[[ The input, beginning ]]
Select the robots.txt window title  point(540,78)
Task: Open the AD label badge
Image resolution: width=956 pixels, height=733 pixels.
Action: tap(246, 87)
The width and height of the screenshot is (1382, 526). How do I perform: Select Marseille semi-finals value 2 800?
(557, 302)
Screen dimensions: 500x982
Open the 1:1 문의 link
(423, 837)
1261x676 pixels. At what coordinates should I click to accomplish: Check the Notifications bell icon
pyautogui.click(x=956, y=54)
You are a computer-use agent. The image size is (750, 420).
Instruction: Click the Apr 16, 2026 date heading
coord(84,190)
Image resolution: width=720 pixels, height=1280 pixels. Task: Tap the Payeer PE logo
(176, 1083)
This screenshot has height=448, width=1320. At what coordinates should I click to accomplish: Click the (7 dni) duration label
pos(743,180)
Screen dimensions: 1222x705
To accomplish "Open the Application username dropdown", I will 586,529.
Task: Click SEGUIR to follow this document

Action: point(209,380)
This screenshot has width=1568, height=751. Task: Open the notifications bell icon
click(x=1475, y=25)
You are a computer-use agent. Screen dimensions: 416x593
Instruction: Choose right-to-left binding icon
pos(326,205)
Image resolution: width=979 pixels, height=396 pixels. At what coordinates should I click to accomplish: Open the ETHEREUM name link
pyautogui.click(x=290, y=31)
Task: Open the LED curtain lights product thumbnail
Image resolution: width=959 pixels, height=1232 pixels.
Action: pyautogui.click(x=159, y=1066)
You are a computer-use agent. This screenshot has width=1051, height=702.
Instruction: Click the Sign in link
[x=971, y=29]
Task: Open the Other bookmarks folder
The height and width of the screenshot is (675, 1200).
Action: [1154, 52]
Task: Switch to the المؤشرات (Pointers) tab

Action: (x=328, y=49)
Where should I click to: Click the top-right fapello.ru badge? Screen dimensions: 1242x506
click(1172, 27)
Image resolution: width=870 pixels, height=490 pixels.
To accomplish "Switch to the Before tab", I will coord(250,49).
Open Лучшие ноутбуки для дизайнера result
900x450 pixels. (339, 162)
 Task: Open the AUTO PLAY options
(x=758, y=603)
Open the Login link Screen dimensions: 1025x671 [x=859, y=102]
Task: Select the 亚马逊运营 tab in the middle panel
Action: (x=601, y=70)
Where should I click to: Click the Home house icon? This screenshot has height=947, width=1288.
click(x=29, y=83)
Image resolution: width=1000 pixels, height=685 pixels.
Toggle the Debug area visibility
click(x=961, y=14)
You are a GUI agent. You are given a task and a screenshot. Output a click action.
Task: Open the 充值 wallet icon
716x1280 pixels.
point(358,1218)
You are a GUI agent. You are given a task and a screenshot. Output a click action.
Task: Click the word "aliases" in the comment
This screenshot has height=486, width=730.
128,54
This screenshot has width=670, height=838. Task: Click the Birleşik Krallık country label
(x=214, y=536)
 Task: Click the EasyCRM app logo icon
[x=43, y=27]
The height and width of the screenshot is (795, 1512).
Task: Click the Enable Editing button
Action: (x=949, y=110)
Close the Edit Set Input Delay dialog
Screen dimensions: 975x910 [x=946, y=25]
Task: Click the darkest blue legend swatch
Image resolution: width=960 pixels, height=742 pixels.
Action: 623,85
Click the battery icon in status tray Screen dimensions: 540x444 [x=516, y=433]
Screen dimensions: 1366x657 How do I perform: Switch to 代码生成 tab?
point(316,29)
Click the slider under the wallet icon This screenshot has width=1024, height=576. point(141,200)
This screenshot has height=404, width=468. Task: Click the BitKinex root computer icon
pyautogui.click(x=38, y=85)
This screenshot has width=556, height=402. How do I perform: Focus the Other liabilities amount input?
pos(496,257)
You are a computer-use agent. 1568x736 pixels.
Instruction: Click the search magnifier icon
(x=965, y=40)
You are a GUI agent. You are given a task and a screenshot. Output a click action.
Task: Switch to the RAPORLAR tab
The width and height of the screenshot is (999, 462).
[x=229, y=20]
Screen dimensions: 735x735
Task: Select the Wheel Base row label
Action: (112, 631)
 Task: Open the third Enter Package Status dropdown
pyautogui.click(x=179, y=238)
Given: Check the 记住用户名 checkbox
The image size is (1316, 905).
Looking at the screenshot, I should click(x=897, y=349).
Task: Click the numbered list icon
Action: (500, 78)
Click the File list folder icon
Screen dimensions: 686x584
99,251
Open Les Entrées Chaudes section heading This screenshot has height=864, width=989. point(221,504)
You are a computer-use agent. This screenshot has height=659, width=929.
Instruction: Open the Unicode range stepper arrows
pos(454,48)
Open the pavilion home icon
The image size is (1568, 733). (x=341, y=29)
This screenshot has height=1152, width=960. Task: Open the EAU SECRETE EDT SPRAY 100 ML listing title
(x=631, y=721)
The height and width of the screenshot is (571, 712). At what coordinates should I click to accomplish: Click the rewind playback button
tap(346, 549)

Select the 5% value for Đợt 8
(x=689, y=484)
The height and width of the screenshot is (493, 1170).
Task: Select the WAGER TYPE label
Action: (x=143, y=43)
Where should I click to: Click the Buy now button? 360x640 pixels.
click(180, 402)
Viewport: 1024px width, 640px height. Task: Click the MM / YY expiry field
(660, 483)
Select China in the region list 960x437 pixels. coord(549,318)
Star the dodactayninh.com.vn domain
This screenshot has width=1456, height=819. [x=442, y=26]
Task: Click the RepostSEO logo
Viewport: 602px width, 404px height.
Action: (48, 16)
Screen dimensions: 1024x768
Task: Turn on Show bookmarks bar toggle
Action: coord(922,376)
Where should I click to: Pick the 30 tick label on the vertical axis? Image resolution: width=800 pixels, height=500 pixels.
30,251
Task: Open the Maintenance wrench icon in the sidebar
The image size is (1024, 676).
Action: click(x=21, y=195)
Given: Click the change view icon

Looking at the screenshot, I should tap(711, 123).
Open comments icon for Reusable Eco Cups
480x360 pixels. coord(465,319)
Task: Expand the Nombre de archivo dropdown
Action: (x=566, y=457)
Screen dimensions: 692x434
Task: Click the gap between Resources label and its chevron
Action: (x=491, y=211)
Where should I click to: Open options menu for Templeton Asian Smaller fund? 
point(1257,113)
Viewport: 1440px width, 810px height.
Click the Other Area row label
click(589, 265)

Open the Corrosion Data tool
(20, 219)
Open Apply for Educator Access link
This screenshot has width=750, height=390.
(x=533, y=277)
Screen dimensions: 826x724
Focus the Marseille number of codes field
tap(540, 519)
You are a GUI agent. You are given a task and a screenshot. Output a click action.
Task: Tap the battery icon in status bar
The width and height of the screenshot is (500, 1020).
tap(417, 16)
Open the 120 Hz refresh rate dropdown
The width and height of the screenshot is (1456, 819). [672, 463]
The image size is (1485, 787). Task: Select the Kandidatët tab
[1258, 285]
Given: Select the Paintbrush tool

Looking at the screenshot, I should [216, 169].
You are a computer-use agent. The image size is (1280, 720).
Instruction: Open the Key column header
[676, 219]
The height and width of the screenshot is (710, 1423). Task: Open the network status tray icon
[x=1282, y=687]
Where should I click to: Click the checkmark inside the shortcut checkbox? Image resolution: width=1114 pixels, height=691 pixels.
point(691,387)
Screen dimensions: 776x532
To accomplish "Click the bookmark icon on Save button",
[[ The input, end ]]
§ Exercise brief: Your task is to copy all of the entries exactly.

§ Answer to the problem:
Select the robots.txt window title  point(540,78)
Task: Open the AD label badge
Image resolution: width=956 pixels, height=733 pixels.
Action: tap(246, 87)
The width and height of the screenshot is (1382, 526). How do I perform: Select Marseille semi-finals value 2 800?
(557, 302)
Screen dimensions: 500x982
Open the 1:1 문의 link
(423, 837)
1261x676 pixels. At what coordinates should I click to accomplish: Check the Notifications bell icon
pyautogui.click(x=956, y=54)
You are a computer-use agent. The image size is (750, 420).
Instruction: Click the Apr 16, 2026 date heading
coord(84,190)
Image resolution: width=720 pixels, height=1280 pixels. Task: Tap the Payeer PE logo
(176, 1083)
This screenshot has height=448, width=1320. At what coordinates should I click to accomplish: Click the (7 dni) duration label
pos(743,180)
Screen dimensions: 1222x705
To accomplish "Open the Application username dropdown", I will 586,529.
Task: Click SEGUIR to follow this document

Action: point(209,380)
This screenshot has width=1568, height=751. Task: Open the notifications bell icon
click(x=1475, y=25)
You are a computer-use agent. Screen dimensions: 416x593
Instruction: Choose right-to-left binding icon
pos(326,205)
Image resolution: width=979 pixels, height=396 pixels. At what coordinates should I click to accomplish: Open the ETHEREUM name link
pyautogui.click(x=290, y=31)
Task: Open the LED curtain lights product thumbnail
Image resolution: width=959 pixels, height=1232 pixels.
Action: pyautogui.click(x=159, y=1066)
You are a computer-use agent. This screenshot has width=1051, height=702.
Instruction: Click the Sign in link
[x=971, y=29]
Task: Open the Other bookmarks folder
The height and width of the screenshot is (675, 1200).
Action: [1154, 52]
Task: Switch to the المؤشرات (Pointers) tab

Action: (x=328, y=49)
Where should I click to: Click the top-right fapello.ru badge? Screen dimensions: 1242x506
click(1172, 27)
Image resolution: width=870 pixels, height=490 pixels.
To accomplish "Switch to the Before tab", I will coord(250,49).
Open Лучшие ноутбуки для дизайнера result
900x450 pixels. (339, 162)
 Task: Open the AUTO PLAY options
(x=758, y=603)
Open the Login link Screen dimensions: 1025x671 [x=859, y=102]
Task: Select the 亚马逊运营 tab in the middle panel
Action: (x=601, y=70)
Where should I click to: Click the Home house icon? This screenshot has height=947, width=1288.
click(x=29, y=83)
Image resolution: width=1000 pixels, height=685 pixels.
Toggle the Debug area visibility
click(x=961, y=14)
You are a GUI agent. You are given a task and a screenshot. Output a click action.
Task: Open the 充值 wallet icon
716x1280 pixels.
point(358,1218)
You are a GUI agent. You are given a task and a screenshot. Output a click action.
Task: Click the word "aliases" in the comment
This screenshot has height=486, width=730.
128,54
This screenshot has width=670, height=838. Task: Click the Birleşik Krallık country label
(x=214, y=536)
 Task: Click the EasyCRM app logo icon
[x=43, y=27]
The height and width of the screenshot is (795, 1512).
Task: Click the Enable Editing button
Action: (x=949, y=110)
Close the Edit Set Input Delay dialog
Screen dimensions: 975x910 [x=946, y=25]
Task: Click the darkest blue legend swatch
Image resolution: width=960 pixels, height=742 pixels.
Action: 623,85
Click the battery icon in status tray Screen dimensions: 540x444 [x=516, y=433]
Screen dimensions: 1366x657 How do I perform: Switch to 代码生成 tab?
point(316,29)
Click the slider under the wallet icon This screenshot has width=1024, height=576. point(141,200)
This screenshot has height=404, width=468. Task: Click the BitKinex root computer icon
pyautogui.click(x=38, y=85)
This screenshot has width=556, height=402. How do I perform: Focus the Other liabilities amount input?
pos(496,257)
You are a computer-use agent. 1568x736 pixels.
Instruction: Click the search magnifier icon
(x=965, y=40)
You are a GUI agent. You are given a task and a screenshot. Output a click action.
Task: Switch to the RAPORLAR tab
The width and height of the screenshot is (999, 462).
[x=229, y=20]
Screen dimensions: 735x735
Task: Select the Wheel Base row label
Action: (112, 631)
 Task: Open the third Enter Package Status dropdown
pyautogui.click(x=179, y=238)
Given: Check the 记住用户名 checkbox
The image size is (1316, 905).
Looking at the screenshot, I should click(x=897, y=349).
Task: Click the numbered list icon
Action: (500, 78)
Click the File list folder icon
Screen dimensions: 686x584
99,251
Open Les Entrées Chaudes section heading This screenshot has height=864, width=989. point(221,504)
You are a computer-use agent. This screenshot has height=659, width=929.
Instruction: Open the Unicode range stepper arrows
pos(454,48)
Open the pavilion home icon
The image size is (1568, 733). (x=341, y=29)
This screenshot has height=1152, width=960. Task: Open the EAU SECRETE EDT SPRAY 100 ML listing title
(x=631, y=721)
The height and width of the screenshot is (571, 712). At what coordinates should I click to accomplish: Click the rewind playback button
tap(346, 549)

Select the 5% value for Đợt 8
(x=689, y=484)
The height and width of the screenshot is (493, 1170).
Task: Select the WAGER TYPE label
Action: (x=143, y=43)
Where should I click to: Click the Buy now button? 360x640 pixels.
click(180, 402)
Viewport: 1024px width, 640px height. Task: Click the MM / YY expiry field
(660, 483)
Select China in the region list 960x437 pixels. coord(549,318)
Star the dodactayninh.com.vn domain
This screenshot has width=1456, height=819. [x=442, y=26]
Task: Click the RepostSEO logo
Viewport: 602px width, 404px height.
Action: (48, 16)
Screen dimensions: 1024x768
Task: Turn on Show bookmarks bar toggle
Action: coord(922,376)
Where should I click to: Pick the 30 tick label on the vertical axis? Image resolution: width=800 pixels, height=500 pixels.
30,251
Task: Open the Maintenance wrench icon in the sidebar
The image size is (1024, 676).
Action: click(x=21, y=195)
Given: Click the change view icon

Looking at the screenshot, I should tap(711, 123).
Open comments icon for Reusable Eco Cups
480x360 pixels. coord(465,319)
Task: Expand the Nombre de archivo dropdown
Action: (x=566, y=457)
Screen dimensions: 692x434
Task: Click the gap between Resources label and its chevron
Action: (x=491, y=211)
Where should I click to: Open options menu for Templeton Asian Smaller fund? 
point(1257,113)
Viewport: 1440px width, 810px height.
Click the Other Area row label
click(589, 265)

Open the Corrosion Data tool
(20, 219)
Open Apply for Educator Access link
This screenshot has width=750, height=390.
(x=533, y=277)
Screen dimensions: 826x724
Focus the Marseille number of codes field
tap(540, 519)
You are a GUI agent. You are given a task and a screenshot. Output a click action.
Task: Tap the battery icon in status bar
The width and height of the screenshot is (500, 1020).
tap(417, 16)
Open the 120 Hz refresh rate dropdown
The width and height of the screenshot is (1456, 819). [672, 463]
The image size is (1485, 787). Task: Select the Kandidatët tab
[1258, 285]
Given: Select the Paintbrush tool

Looking at the screenshot, I should [216, 169].
You are a computer-use agent. The image size is (1280, 720).
Instruction: Open the Key column header
[676, 219]
The height and width of the screenshot is (710, 1423). Task: Open the network status tray icon
[x=1282, y=687]
Where should I click to: Click the checkmark inside the shortcut checkbox? Image resolution: width=1114 pixels, height=691 pixels.
point(691,387)
Screen dimensions: 776x532
To accomplish "Click the bookmark icon on Save button",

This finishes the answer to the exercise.